The first order of business is for the federal government temporarily to bar imports of salamanders. This buys time to develop and implement an enforceable “clean trade system” that could allow salamanders to be imported again, but in a way that will minimize the chance of the pathogen reaching vulnerable wild populations in North America. Conservation groups have sent letters to the Fish and Wildlife Service to this effect, while the Amphibian Survival Alliance and a broad group of stakeholders have held several meetings with the agency to provide information on best practices. To delay action any longer, for any reason, invites devastation.

While we wait for an appropriate policy response, groups are mobilizing in the United States to address the potential threat in a number of ways, as best they can:

- The Amphibian Survival Alliance provided free salamander testing kits to encourage pet owners to test their salamanders and adopt best practices to minimize the potential for spreading the fungal disease.
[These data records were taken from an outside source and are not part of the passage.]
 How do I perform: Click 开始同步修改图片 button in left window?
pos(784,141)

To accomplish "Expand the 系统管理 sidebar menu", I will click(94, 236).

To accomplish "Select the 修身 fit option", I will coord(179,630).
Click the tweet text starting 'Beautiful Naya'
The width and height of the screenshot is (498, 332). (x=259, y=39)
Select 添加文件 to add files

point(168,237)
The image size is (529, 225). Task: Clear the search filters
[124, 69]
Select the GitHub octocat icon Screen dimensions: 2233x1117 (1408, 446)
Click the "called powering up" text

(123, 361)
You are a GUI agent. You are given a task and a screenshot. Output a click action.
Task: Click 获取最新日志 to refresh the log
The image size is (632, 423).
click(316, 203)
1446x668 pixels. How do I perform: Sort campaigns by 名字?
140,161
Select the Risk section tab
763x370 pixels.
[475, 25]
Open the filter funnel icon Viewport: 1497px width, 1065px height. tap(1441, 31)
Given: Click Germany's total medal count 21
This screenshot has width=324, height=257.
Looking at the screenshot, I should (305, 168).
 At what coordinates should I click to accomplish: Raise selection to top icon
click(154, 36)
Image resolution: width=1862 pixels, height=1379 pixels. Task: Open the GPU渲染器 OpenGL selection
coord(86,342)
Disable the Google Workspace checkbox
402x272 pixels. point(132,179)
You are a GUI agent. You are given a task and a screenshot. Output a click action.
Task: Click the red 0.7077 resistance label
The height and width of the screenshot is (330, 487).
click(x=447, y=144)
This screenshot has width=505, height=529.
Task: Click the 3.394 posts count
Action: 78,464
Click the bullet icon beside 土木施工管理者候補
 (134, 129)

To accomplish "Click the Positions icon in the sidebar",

The Alliance is also working with the pet industry to explore options for additional testing of imported and captive salamanders.

- The Association of Zoos and Aquariums is working with its members to encourage all accredited zoos and aquariums to test their captive salamanders.

- The United States Geological Survey Amphibian Research and Monitoring Initiative is spearheading efforts to develop a nationwide monitoring program so that if the pathogen does land on these shores, we’ll be able to detect it and respond.

- Academic institutions are trying to determine which salamander species might be most susceptible and what treatment options, such as skin probiotics and vaccinations, might be available.

- The United States-based amphibian conservation organization Amphibian Ark is developing a response plan for the worst-case scenario — if the pathogen arrives and spreads and causes widespread salamander die-offs.

– All of these groups are in communication and coordination with representatives of state fish and wildlife agencies, which manage salamander species and are in support of immediate federal action.

While these efforts are certainly laudable and will make some difference, the reality is that if we are to protect our wild species, these beautiful jewels of our forests and wetlands, we must be vigilant in preventing the pathogen from reaching them.

We can’t do that without the help of the Fish and Wildlife Service.

– James Lewis, Amphibian Survival Alliance

– Anne Baker, Amphibian Ark

– Ruark Cleary, Natural Areas Association

– Alejandra Goyenechea, Defenders of Wildlife

– Peter Jenkins, Center for Invasive Species Prevention

– Karen Lips, University of Maryland

– Jennifer Loda, Center for Biological Diversity

– Nicole Paquette, Humane Society of the United States

– Bruce Stein, National Wildlife Federation

– Teresa Telecky, Humane Society International

– Russ Mittermeier

George Rabb, President Emeritus, Chicago Zoological Society (

In closing, I will note that this is a bit personal for me, given that the eastern newt is one of my favorite forest and pond creatures, as I’ve noted here repeatedly.